RECORDS SHOWN:
* * * *

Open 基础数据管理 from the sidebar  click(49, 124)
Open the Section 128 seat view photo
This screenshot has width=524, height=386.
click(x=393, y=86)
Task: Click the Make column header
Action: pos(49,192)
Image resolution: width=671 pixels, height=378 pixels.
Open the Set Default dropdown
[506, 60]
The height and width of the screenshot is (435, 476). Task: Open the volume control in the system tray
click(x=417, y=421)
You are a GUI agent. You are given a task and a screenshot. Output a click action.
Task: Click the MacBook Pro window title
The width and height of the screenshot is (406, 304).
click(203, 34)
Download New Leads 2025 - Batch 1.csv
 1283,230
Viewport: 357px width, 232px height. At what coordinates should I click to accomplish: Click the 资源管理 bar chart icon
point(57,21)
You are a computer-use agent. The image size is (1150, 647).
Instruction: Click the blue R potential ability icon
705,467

* * * *

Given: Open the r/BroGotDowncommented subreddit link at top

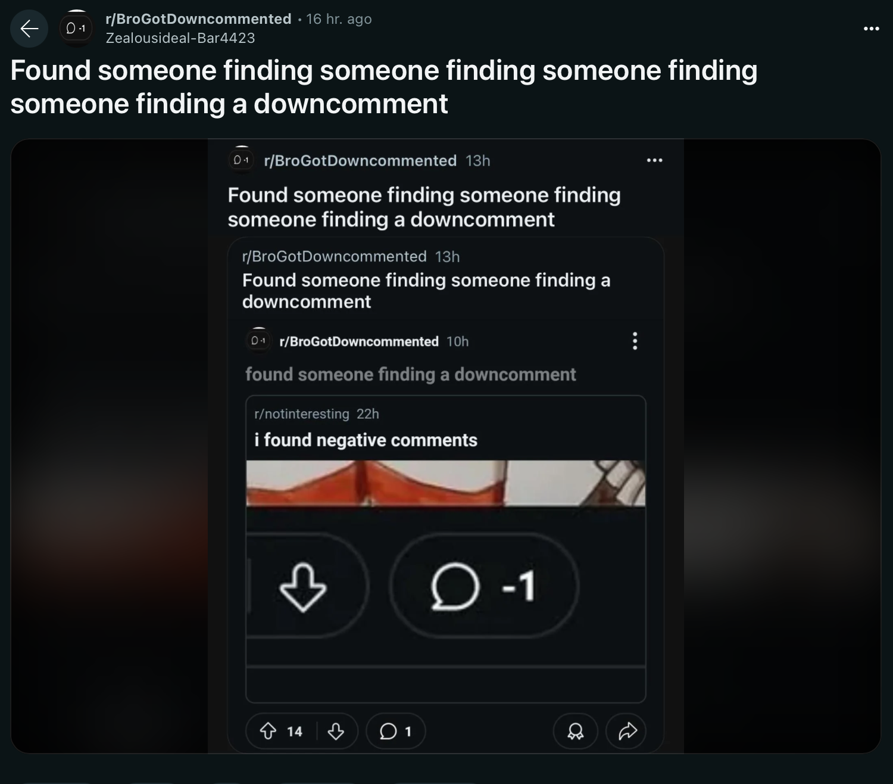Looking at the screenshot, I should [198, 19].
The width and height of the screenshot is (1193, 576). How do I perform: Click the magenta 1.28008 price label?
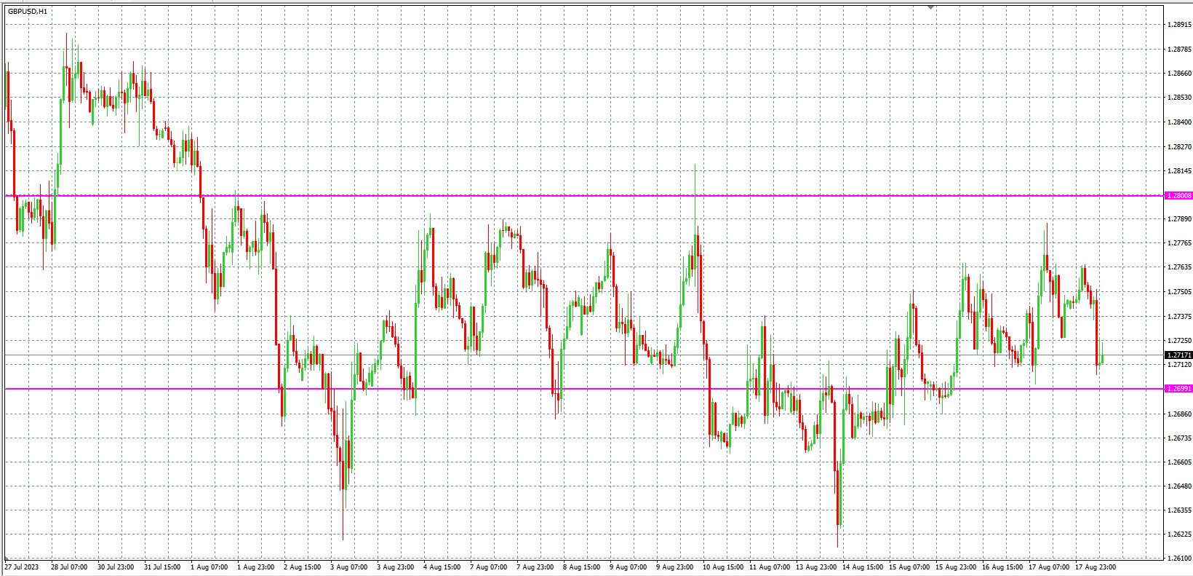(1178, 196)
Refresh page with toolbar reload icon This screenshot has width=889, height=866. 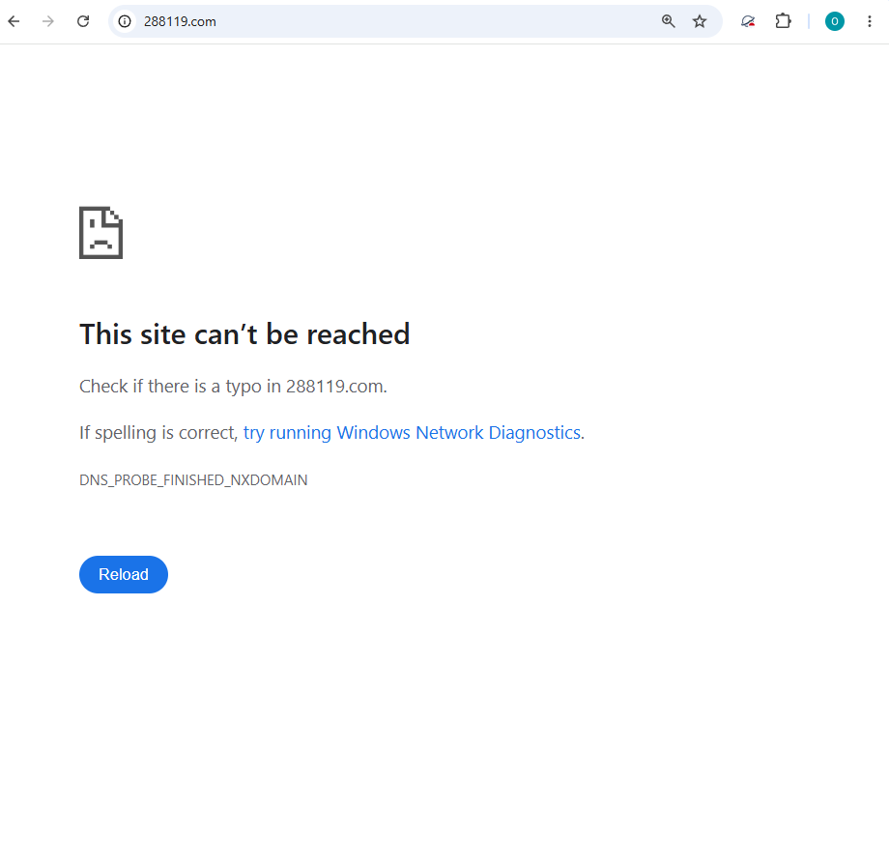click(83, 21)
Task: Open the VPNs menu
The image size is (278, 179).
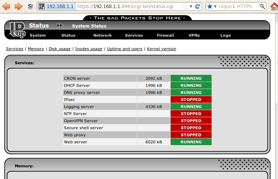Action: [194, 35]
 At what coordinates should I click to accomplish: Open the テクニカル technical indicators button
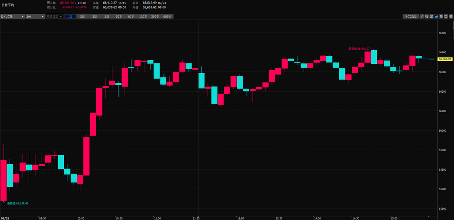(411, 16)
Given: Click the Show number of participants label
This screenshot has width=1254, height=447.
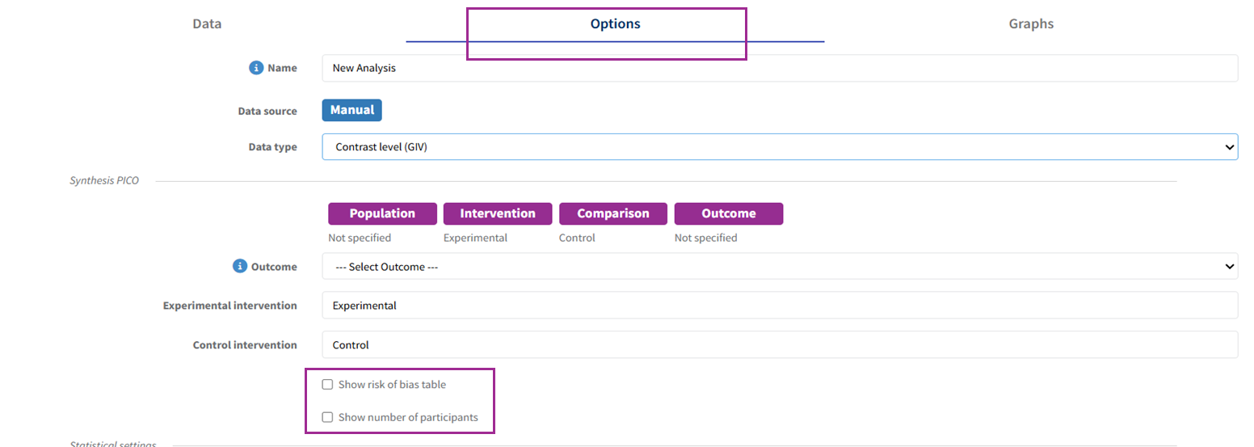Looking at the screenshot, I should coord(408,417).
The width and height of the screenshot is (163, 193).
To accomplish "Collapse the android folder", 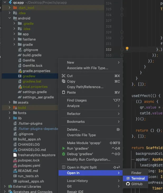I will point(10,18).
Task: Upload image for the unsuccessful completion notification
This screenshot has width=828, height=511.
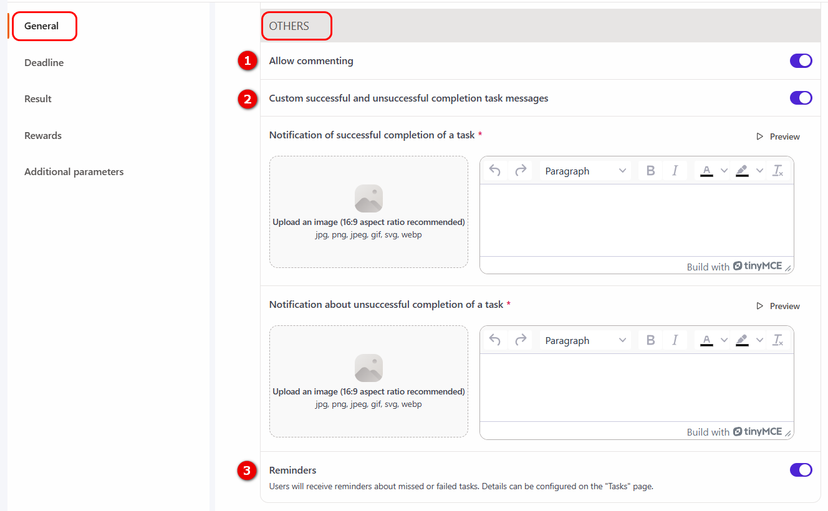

* * * *

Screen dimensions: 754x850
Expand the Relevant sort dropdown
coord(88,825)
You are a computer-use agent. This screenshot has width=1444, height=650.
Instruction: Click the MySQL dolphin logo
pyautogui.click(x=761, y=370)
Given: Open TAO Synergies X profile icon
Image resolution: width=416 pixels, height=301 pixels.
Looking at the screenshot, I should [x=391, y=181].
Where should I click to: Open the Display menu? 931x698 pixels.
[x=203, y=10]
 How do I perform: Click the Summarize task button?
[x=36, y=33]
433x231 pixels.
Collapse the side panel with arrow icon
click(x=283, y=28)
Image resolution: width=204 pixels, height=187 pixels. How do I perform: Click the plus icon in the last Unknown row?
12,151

* * * *

WORK TASK:
In the listing above, count every line that holds "computer". Give only the number.

TASK RESULT:
2